## What the task asks
Reproduce every line of these rows word for word, without the pictures.

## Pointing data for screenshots
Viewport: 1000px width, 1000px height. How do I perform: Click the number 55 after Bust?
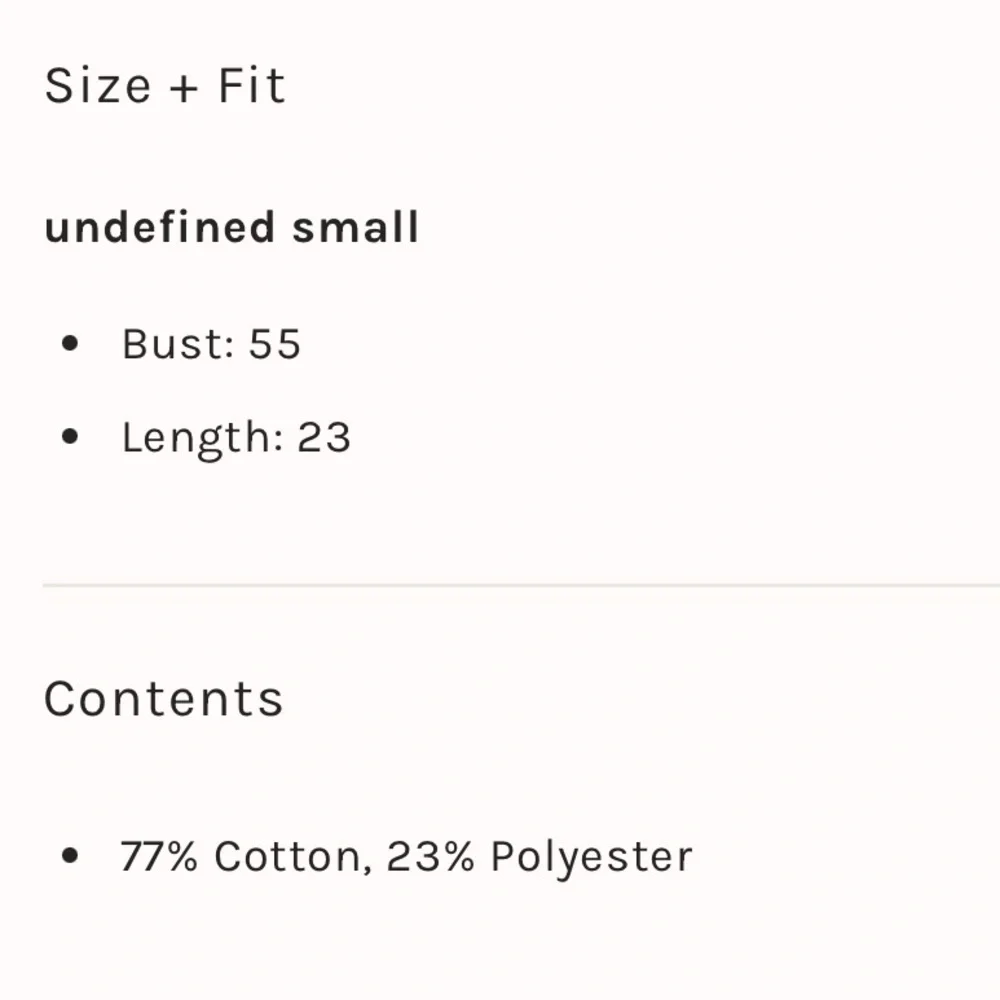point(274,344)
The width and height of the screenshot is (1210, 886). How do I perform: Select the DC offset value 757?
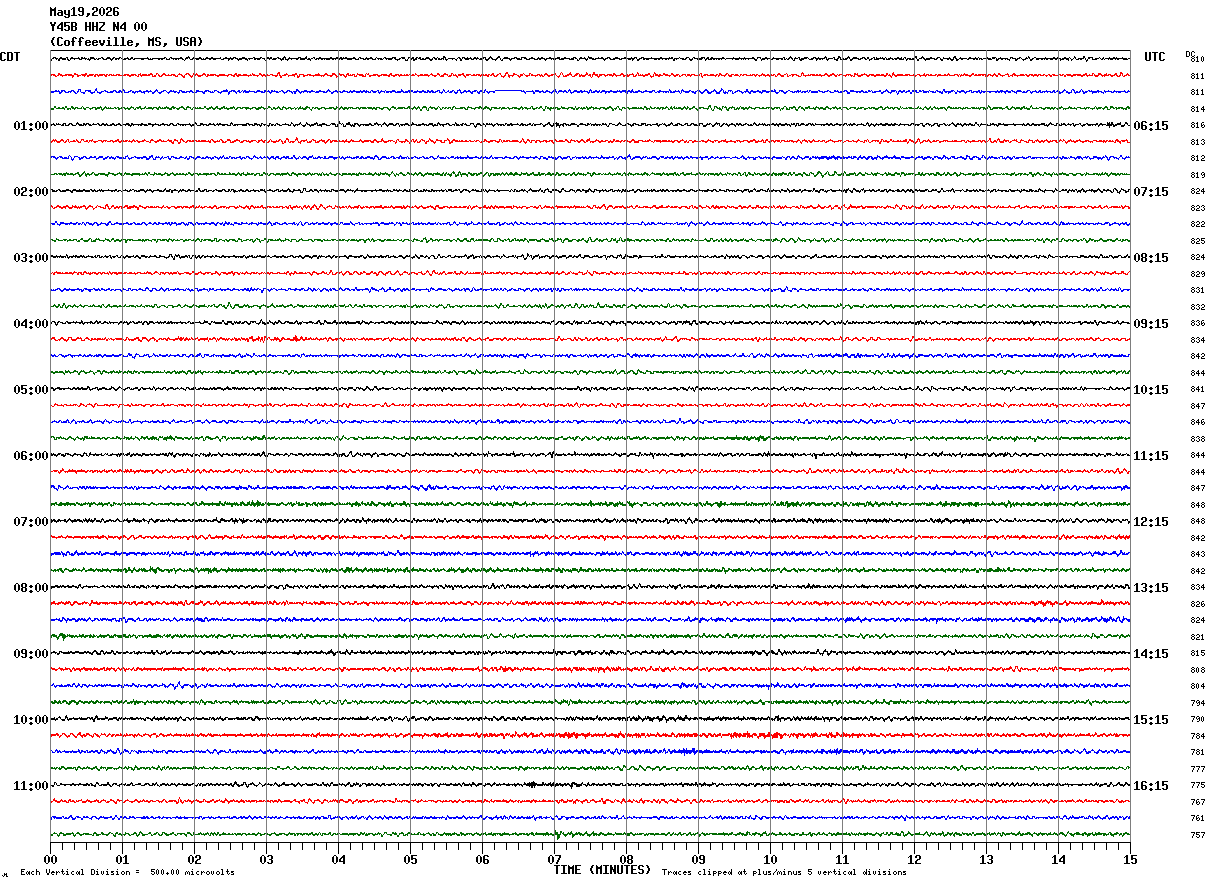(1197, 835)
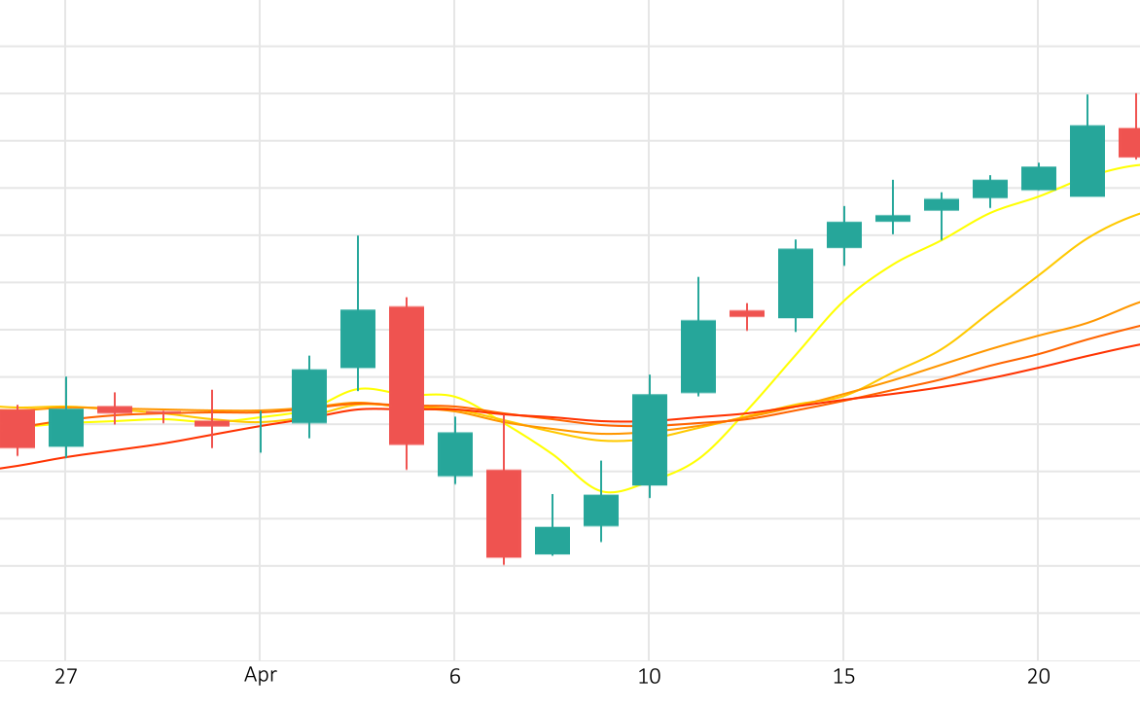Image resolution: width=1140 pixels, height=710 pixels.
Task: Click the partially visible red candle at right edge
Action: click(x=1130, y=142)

## Answer to the exercise
Viewport: 1000px width, 1000px height. How do I perform: Click the number 55 after Bust?
point(274,344)
The width and height of the screenshot is (1210, 886). How do I perform: Select the DC offset value 757?
(1197, 835)
Image resolution: width=1140 pixels, height=710 pixels.
Task: Click the partially visible red candle at right edge
Action: click(x=1130, y=142)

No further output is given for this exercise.